The country has been under level 4 lockdown since 1 May and was at level 5 from late March, leading to growing pressure on the government to open up the economy more rapidly.
However, Ramaphosa reiterated his warning that lifting the lockdown too abruptly and quickly could result in “a rapid and unmanageable surge in infections.”
He added, “Our goal is to steadily increase economic activity while putting measures in place to reduce the transmission of the virus and provide adequate care for those who become infected and need treatment.
“For now, infections are mostly concentrated in a few metropolitan municipalities and districts in the country.
“It is important that we maintain stringent restrictions in these areas and restrict travel out of these areas to parts of the country with lower rates of infection.
“We will immediately begin a process of consultation with relevant stakeholders on a proposal that by the end of May, most of the country be placed on alert level 3, but that those parts of the country with the highest rates of infection remain on level 4.”
Changes to level 4 regulations
Ramaphosa also said in the next few days, the government will announce changes to level 4 regulations “to expand permitted business activities in the retail space and e-commerce and reduce restrictions on exercise.”
This follows pressure, particularly from the Democratic Alliance (DA), on Trade, Industry and Competition Minister Ebrahim Patel to further ease restrictions on e-commerce.
The President further addressed growing doubts in some quarters about the efficacy of the lockdown, insisting that according to data projections, it has saved lives.
“The best current estimate is that, without the lockdown and the other measures we have taken, at least 80,000 South Africans could have been infected by now. And the death toll could have been at least eight times higher than it is,” he said.
Acknowledgement of mistakes
Ramaphosa acknowledged that the government had “fallen short of your expectations” in some instances.

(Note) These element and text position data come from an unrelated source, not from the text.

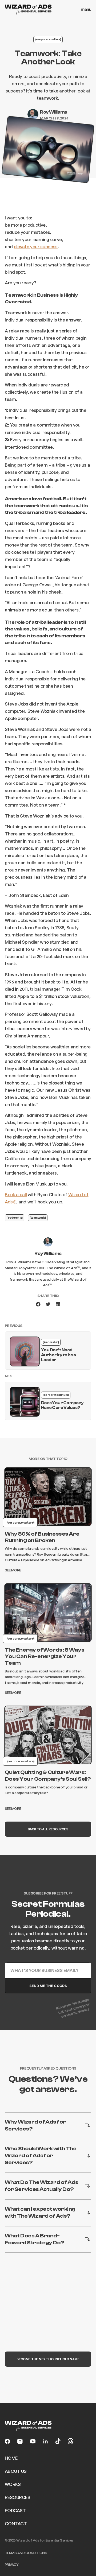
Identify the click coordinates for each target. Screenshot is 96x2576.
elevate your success (36, 246)
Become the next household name (48, 2359)
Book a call (16, 1194)
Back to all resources (48, 1829)
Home (11, 2458)
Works (13, 2484)
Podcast (15, 2510)
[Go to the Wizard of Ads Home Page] (28, 10)
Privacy (11, 2564)
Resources (17, 2497)
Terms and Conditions (26, 2552)
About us (16, 2471)
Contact (16, 2523)
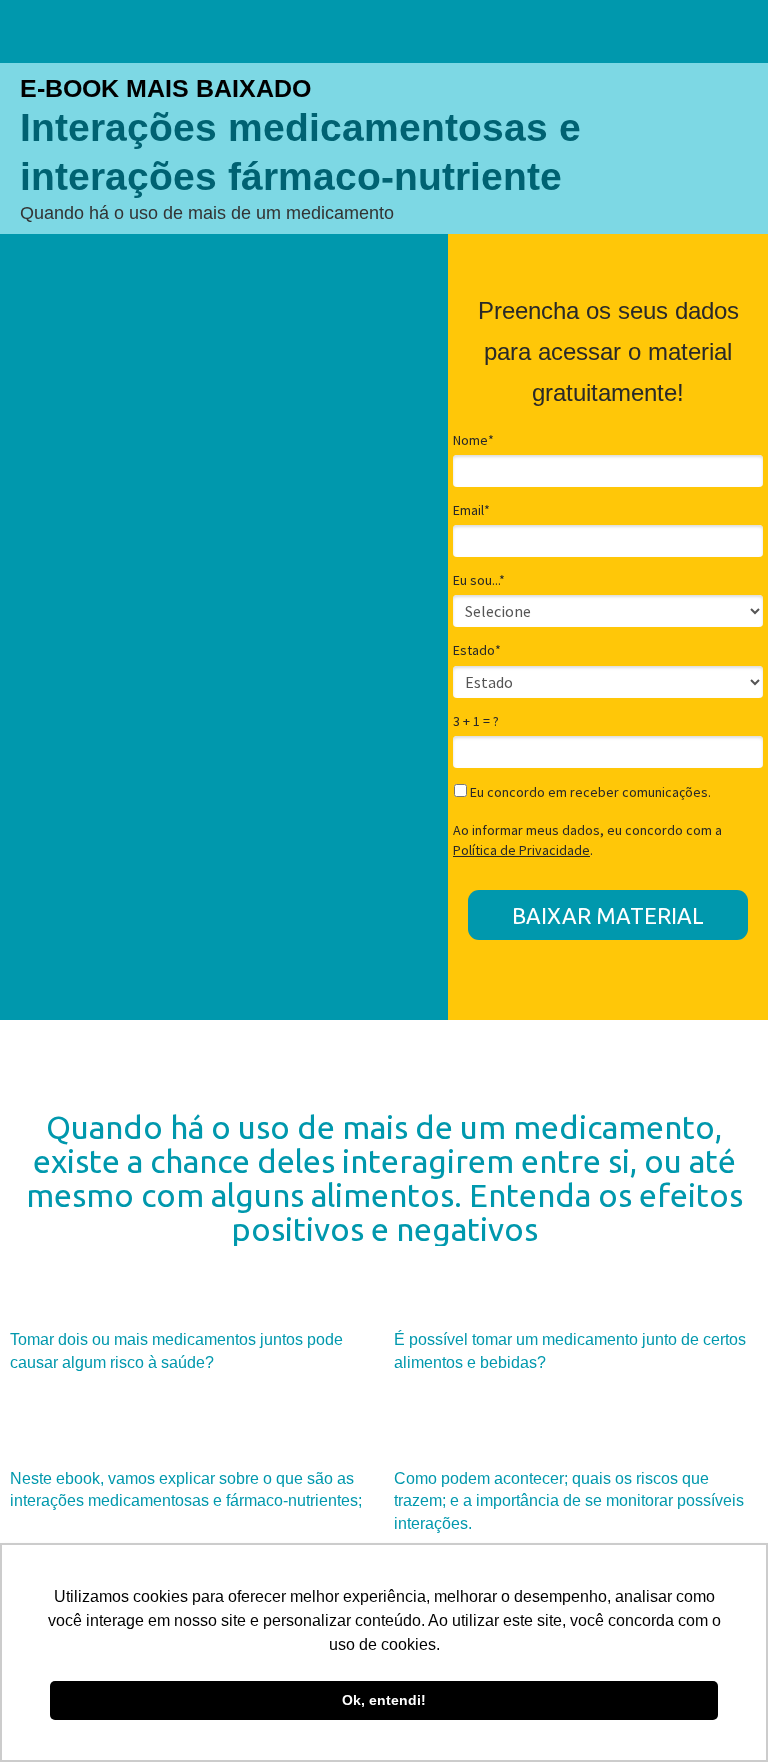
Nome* (473, 440)
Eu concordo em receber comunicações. (589, 792)
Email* (471, 510)
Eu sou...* (479, 580)
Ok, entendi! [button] (384, 1700)
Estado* (477, 650)
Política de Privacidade (521, 850)
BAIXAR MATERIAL (608, 915)
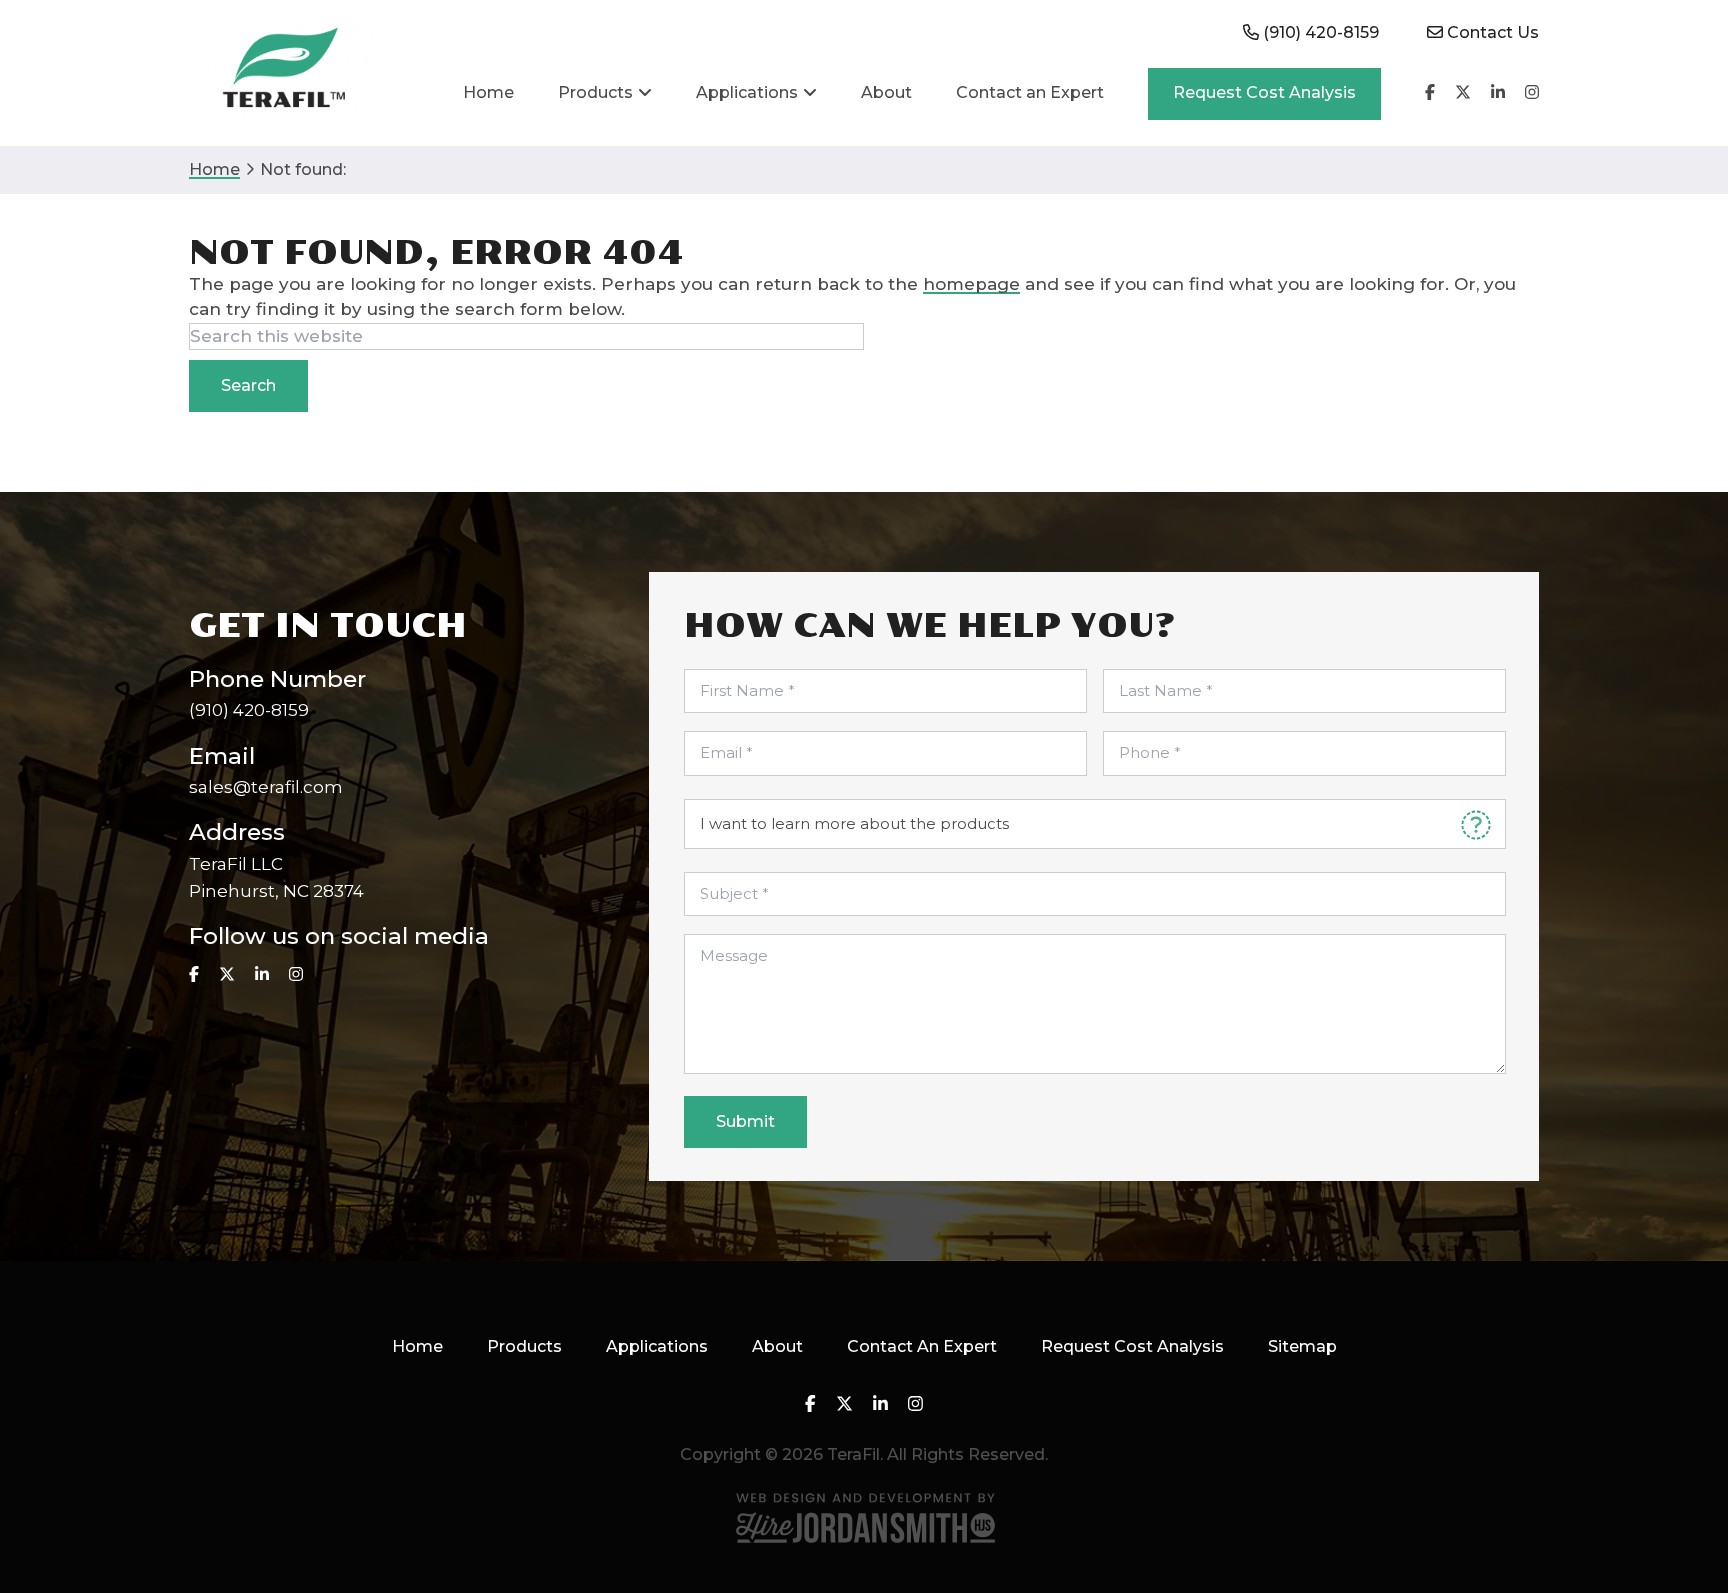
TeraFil (284, 72)
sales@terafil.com (266, 787)
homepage (971, 284)
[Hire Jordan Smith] (864, 1517)
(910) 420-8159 (249, 710)
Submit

He explained, “Some of the actions we have taken have been unclear, some have been contradictory and some have been poorly explained. Implementation has sometimes been slow and enforcement has sometimes been inconsistent and too harsh.
“As your President, as this government, we are firmly committed to meeting the expectations you rightly have of us. Where we have disappointed, we will continue to make amends. Where we make mistakes, we will continue to correct them.”
Cabinet is also developing a strategy for economic recovery – the third phase of the response to the pandemic – and will make announcements once “the work has been completed,” Ramaphosa said.